She groped for a scathing response. He smiled in an insufferably self-confident way and walked out.

She sank back into the divan, pulled up her legs, and huddled in its corner. What had given this rake the idea that she would welcome such a thing? Had he learned about her performances in London? For all she knew, he had attended one.

Just her luck that the wrong brother had concluded that she was a little wild, and careless about proprieties.

“Hiding from the duties of state?” Dante asked as he strolled into the study where Vergil read his correspondence.

“Resting my face before I must smile so long my lips crack.”

“It shouldn't be too bad. She invited Witherby and St. John so you would be diverted.”

Vergil was grateful that Pen had invited Daniel and Diane St. John. He had not seen them for months. They were Pen's friends too. She had befriended Diane St. John when the young woman first came to London, and had played a role in the dramatic events that had led to Diane's marriage to the shipping magnate.

As for Witherby, he suspected that Pen had offered that invitation for reasons other than her brother's diversion.

Dante lounged against the window frame and absently dropped the lead ball onto the ramps of its toy. “Fleur is looking lovely as always.
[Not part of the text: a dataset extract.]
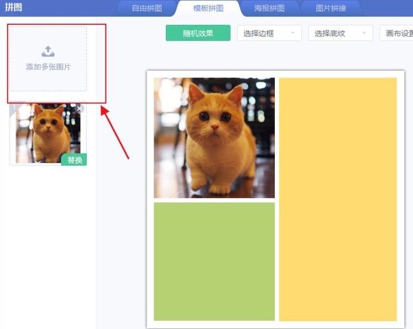Remove the cat image with the X icon
The image size is (413, 329).
(x=80, y=109)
Should we expect an announcement some night after dinner?”

“I do not think so.”

“It is past time, Verg.”

“Of all the people to lecture me, Dante, you are the last. My responsibilities to the living members of this family far outweigh any to those of the future.”

“Are you saying that we are so expensive that you cannot afford a wife?”
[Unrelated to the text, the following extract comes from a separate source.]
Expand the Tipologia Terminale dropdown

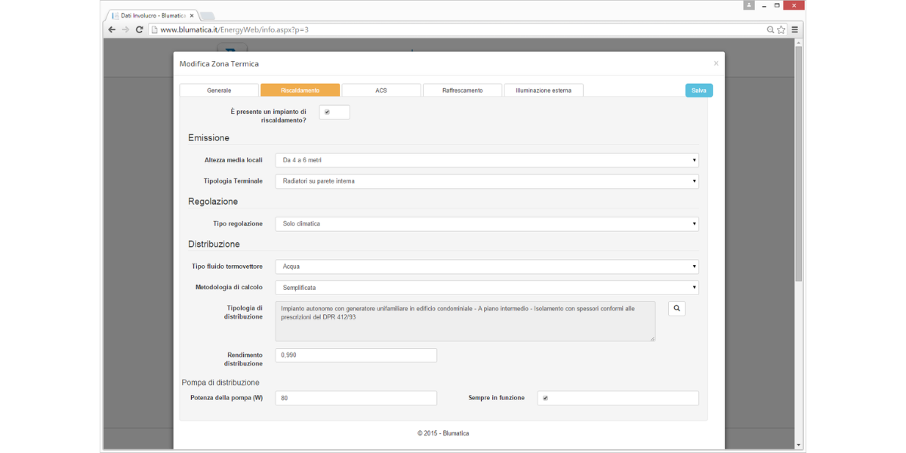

“I am saying that any woman who marries me will have certain expectations that I cannot fulfill at this time. Which brings us to the matter of your own marriage, which will significantly relieve the financial burden. I turn the question back to you. Should we plan an announcement? I recall a confident young blood saying smugly that a week should do it.”

“Damn it, these things take time. Furthermore, she is … confusing.”

He pulled a chair over to the desk and sat flush along its other side, his arm resting on its edge, propping up his head, his booted legs crossed. It was the pose of Dante settling in for a “man to man.”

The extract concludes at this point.